Dataset entries ::

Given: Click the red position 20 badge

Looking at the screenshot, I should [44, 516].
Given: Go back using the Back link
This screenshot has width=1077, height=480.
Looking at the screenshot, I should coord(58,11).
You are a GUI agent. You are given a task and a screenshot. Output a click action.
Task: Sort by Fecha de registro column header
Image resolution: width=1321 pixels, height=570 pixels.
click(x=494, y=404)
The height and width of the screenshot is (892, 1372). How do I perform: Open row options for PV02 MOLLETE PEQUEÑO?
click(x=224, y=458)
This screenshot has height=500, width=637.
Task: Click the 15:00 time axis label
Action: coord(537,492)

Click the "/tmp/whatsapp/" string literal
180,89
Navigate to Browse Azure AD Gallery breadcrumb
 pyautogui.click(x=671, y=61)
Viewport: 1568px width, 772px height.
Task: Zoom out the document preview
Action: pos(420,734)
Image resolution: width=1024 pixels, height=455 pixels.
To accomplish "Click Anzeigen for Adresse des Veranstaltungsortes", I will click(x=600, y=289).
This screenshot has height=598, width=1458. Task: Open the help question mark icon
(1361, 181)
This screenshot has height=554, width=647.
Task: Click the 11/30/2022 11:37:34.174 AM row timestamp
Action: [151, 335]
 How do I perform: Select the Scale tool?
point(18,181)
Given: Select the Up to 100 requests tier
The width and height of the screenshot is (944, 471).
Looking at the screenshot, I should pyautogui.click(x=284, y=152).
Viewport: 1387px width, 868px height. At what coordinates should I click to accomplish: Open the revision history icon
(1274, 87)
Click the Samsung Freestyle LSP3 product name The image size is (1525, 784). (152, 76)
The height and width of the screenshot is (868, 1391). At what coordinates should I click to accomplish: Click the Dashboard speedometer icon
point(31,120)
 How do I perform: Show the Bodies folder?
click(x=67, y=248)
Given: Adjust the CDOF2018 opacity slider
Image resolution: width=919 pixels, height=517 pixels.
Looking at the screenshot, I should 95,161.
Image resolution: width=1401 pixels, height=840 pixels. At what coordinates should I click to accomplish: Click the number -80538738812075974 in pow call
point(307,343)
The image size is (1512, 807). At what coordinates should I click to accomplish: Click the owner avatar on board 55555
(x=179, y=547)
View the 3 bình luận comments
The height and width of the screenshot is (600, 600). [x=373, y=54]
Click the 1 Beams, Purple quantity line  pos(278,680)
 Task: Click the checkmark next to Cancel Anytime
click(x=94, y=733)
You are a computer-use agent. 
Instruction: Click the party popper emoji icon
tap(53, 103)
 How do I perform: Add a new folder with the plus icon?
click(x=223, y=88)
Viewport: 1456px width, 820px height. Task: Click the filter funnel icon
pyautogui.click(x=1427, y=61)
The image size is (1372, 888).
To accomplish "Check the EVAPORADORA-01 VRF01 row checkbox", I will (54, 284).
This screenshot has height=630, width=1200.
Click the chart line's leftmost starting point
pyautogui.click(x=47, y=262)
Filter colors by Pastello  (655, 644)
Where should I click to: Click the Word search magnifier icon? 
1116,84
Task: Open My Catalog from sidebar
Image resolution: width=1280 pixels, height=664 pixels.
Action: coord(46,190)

The exercise ::
Copy the entries above word for word, from the line with "Click the Samsung" up to and including the line with "Click the 1 Beams, Purple".

Finished task ::
Click the Samsung Freestyle LSP3 product name The image size is (1525, 784). (152, 76)
The height and width of the screenshot is (868, 1391). At what coordinates should I click to accomplish: Click the Dashboard speedometer icon
point(31,120)
 How do I perform: Show the Bodies folder?
click(x=67, y=248)
Given: Adjust the CDOF2018 opacity slider
Image resolution: width=919 pixels, height=517 pixels.
Looking at the screenshot, I should 95,161.
Image resolution: width=1401 pixels, height=840 pixels. At what coordinates should I click to accomplish: Click the number -80538738812075974 in pow call
point(307,343)
The image size is (1512, 807). At what coordinates should I click to accomplish: Click the owner avatar on board 55555
(x=179, y=547)
View the 3 bình luận comments
The height and width of the screenshot is (600, 600). [x=373, y=54]
Click the 1 Beams, Purple quantity line  pos(278,680)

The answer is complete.